◆ Selected extract
┌────────

CAMERON - Officials say soil samples taken from around an old insulation fiber plant in northwest Missouri revealed elevated amounts of arsenic and lead — but not at hazardous levels.
About 250 people heard officials with the Missouri Department of Natural Resources and the federal Environmental Protection Agency discuss the findings at a public meeting in Cameron on Thursday night. Soil samples around the former Rockwool Industries plant were tested as part of an investigation into the numbers of brain tumors in Cameron.
Officials said that through mid-August, 68 people had returned survey forms reporting an instance of tumors in the brain or central nervous system.
If verified cases make up a so-called cancer cluster, further investigation will be conducted to determine if the cases are linked. Officials have scheduled another meeting next month, hoping to provide a statistical analysis of the tumor cases.
"We want to know if there is any pattern or any common cause," John Askew, regional EPA director in Kansas City, told the audience. "These are your questions, and believe me, these are our questions."
Some of the residents at the meeting expressed frustration that officials didn't have more answers. But officials said they don't know what causes brain tumors in many cases.

└────────

◆ Task directions
Continue the article about the Cameron soil tests and brain tumor investigation, starting after its last sentence. The records that come next are separate material and have no connection to the article about the Cameron soil tests.

◆ Given records

┌────────

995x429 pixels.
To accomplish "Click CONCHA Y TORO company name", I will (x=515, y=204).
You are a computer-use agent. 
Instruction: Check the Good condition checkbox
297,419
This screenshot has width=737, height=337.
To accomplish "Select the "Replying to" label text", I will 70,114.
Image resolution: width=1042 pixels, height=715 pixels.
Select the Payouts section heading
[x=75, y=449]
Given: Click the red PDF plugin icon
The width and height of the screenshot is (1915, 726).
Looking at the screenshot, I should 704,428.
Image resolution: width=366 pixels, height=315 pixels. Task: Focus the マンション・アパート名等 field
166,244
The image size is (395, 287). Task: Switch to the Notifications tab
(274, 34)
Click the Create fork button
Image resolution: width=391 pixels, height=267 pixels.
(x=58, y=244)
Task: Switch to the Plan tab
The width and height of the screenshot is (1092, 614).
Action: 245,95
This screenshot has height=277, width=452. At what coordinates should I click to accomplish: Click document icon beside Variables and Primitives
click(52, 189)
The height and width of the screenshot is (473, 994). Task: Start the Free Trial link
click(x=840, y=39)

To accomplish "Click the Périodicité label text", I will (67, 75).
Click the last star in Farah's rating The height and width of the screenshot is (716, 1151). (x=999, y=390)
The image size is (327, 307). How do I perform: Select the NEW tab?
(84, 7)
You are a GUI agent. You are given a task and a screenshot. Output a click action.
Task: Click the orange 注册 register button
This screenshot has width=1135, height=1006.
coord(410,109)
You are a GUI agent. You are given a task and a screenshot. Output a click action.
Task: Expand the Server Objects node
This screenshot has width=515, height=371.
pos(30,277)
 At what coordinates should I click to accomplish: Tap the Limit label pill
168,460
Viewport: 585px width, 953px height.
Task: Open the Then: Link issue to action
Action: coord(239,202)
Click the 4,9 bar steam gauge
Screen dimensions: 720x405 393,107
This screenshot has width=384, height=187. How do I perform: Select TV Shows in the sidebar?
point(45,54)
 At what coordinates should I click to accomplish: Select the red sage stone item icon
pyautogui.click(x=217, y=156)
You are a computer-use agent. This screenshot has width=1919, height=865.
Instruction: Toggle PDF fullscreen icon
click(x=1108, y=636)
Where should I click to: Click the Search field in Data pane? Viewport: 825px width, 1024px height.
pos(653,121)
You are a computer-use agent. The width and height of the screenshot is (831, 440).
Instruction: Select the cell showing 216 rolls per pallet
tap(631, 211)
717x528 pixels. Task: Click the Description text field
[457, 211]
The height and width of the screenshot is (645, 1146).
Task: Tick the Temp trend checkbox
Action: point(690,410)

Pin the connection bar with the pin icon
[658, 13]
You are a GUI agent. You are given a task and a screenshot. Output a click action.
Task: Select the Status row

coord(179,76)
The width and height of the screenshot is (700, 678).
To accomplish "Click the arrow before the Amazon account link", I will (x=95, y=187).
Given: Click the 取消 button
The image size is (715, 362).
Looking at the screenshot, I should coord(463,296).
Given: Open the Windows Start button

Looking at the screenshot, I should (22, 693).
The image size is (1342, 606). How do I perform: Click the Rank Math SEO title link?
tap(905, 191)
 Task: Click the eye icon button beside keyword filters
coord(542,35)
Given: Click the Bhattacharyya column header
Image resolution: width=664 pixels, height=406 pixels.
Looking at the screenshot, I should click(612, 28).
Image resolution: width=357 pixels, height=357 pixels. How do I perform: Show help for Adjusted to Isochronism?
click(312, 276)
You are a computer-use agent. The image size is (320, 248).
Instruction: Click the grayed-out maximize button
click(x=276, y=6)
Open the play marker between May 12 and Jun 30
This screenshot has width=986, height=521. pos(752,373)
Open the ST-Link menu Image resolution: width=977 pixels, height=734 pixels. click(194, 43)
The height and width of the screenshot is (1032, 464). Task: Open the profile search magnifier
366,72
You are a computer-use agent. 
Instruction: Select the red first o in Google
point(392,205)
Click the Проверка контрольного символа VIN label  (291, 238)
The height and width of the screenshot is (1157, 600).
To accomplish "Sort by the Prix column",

└────────

◆ Output of the task
The soil samples taken near the plant three miles west of Cameron showed arsenic and lead levels above screening levels the EPA uses to determine potential health risks. But state and federal officials nearly ruled out that site as being connected to the tumors.
"Screening levels are set very low to ensure that they are health protective," the Department of Natural Resources said, adding that elevated levels means more evaluation is needed, not that there's necessarily a health risk.
The Department of Natural Resources said officials "found that even if a worker was on site over a 25-year working lifetime, the concentrations of lead and arsenic were low enough that no adverse health effects would be expected."
Groundwater samples in the area also showed high levels of arsenic, lead and other metals, but only in pockets isolated from drinking water.
The Rockwool plant, which closed more than 20 years ago, turned iron into fiber insulation for buildings. The city later leased the site to a coat hanger manufacturer from 1992 to 2003.
Before closing, the plant dumped iron product residue on land next to the plant as well as into a quarry three miles away. Officials said tests at the quarry showed no dangerous contaminants and there have been no allegations of illegal dumping.
The Rockwool site is connected to Cameron through its water system. The Department of Natural Resources tested the city's reservoir and drinking water in May, determining they met healthy standards.
The site is now being used as a distribution center for Sukup Manufacturing Co., which makes construction materials for silos and other buildings.